I think this is great! It’s so easy to use and I love how the comments pertaining to certain paragraphs show up when you click on “paragraph comments” so you don’t have to say in your comment “in the third paragraph on the fifth page, etc.” I also like how the paragraph is highlighted when you click on the speech bubble, and if there are paragraph comments it opens the comments tab, and if there are none it opens the post comments tab, so there is no question which paragraph it is that you’re commenting on/reading comments on…great job!
Not that I’m a expert, far from it, but I think this is ready now!!! How will we know when it’s available as a WP theme/add-in? Can’t wait!
absolutely agree about threaded comments. there will be at least a rudimentary mechanism for threaded comments in the new project we’re putting up next week.
One thing to alleviate confusion would be to simply call it Section Comments instead of All… To make it work in your template…
You could put a headline on top of the box:
Discussion:
Then the tabs would read, left to right:
Post, Paragraph Comments, Section Comments
I also third the calls for threaded comments.
Another suggestion.
Across the top, you have the small, square yellow boxes for navigating to each section. With the current section being unhighlited. I think there is more opportunities here for navigation here.
How about when you click on that section, a row underneath is activated with the number of paragraphs in that section. Clicking on each would scroll u to that para, highlight it, and also show you the comments for that para.
I would also recommend a line/para/section count running as a right margin. To make annotating discussions easier.
hope this helps. Looking GREAT.
This is an amazing idea — could revolutionize online collaboration. Once this is up and running, my advice would be to get in touch with the people at 37signals about mashing this up with Basecamp. I would find that extremely useful.
Anyway, as per design issues, my two cents:
user-friendly is good. I use computers a lot, but was rather confused when I first opened it up: what are all these comments? how are they organized? it took me a while to read and register the dark-blue-on-light-blue (low contrast) tabs.
But beyond that, I would keep the comments box closed until the reader clicks on a specific paragraph to discuss/read, and I would consider putting some sort of column header above the discussion bubble graphics to indicate that that’s what they’re for.
My UI advice is based on the fact that I envision non-techies using this with great results, and for that audience it is best to be very simple, very intuitive right off the bat.
Hope it’s not too late to comment on this – Great effort at trying to make sense out of interaction between reader and writer.
I think the site is great – although I feel like the comments are more annotative than conversational (and may be that’s the intent).
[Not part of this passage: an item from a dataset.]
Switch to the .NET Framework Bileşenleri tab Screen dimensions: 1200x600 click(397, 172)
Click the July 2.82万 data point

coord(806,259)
I think the site would benefit from something right up front highlighting the most recent exchange of comments and/or what’s getting the most attention in terms of comments.
I also might suggest you reiterate the chapter headings where you now just have numbers to make moving around the document more easy because now you have to flip through the pages or go back to the beginning (you could probably do something to partially hide or minimize the footprint that takes)
All in all, I think it’s pretty cool.